» **WORK TO BE COMPLETED**:
Transcribe exactly the line in which "Current Students (65, 2333)" occurs, plus every line that comes after it up to the end of the entries.

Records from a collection
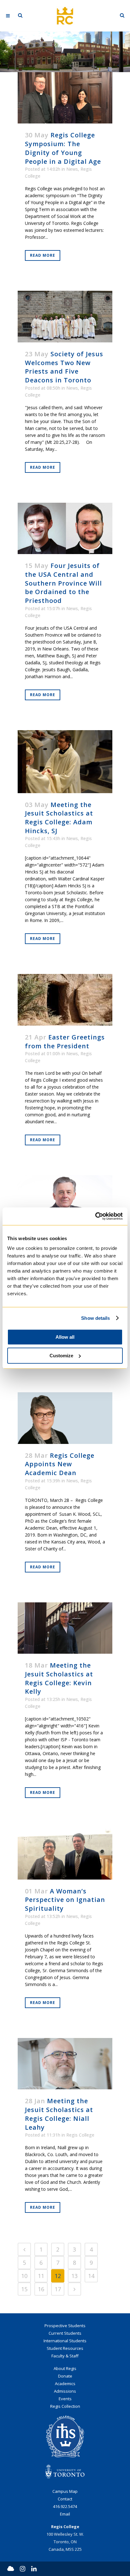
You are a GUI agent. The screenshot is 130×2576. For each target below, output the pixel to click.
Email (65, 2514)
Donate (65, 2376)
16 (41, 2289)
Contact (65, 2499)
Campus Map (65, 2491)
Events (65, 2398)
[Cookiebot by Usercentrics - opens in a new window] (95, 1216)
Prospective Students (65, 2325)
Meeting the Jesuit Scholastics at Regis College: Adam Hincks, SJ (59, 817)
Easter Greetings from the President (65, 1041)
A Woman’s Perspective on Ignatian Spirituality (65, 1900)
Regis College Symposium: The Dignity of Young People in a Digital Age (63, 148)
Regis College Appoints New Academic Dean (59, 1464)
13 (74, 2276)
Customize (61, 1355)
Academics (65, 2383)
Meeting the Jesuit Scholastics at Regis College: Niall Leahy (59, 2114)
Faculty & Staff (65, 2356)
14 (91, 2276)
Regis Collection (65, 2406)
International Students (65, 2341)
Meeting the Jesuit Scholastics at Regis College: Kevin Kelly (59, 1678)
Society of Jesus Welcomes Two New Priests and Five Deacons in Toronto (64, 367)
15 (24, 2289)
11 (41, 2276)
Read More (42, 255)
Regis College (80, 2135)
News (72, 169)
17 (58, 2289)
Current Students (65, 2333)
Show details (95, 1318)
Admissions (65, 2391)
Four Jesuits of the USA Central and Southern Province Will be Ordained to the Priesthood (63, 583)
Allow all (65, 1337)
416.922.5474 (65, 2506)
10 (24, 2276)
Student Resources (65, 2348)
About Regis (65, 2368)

» **WRITTEN ANSWER**:
Current Students (65, 2333)
Show details (95, 1318)
Admissions (65, 2391)
Four Jesuits of the USA Central and Southern Province Will be Ordained to the Priesthood (63, 583)
Allow all (65, 1337)
416.922.5474 (65, 2506)
10 (24, 2276)
Student Resources (65, 2348)
About Regis (65, 2368)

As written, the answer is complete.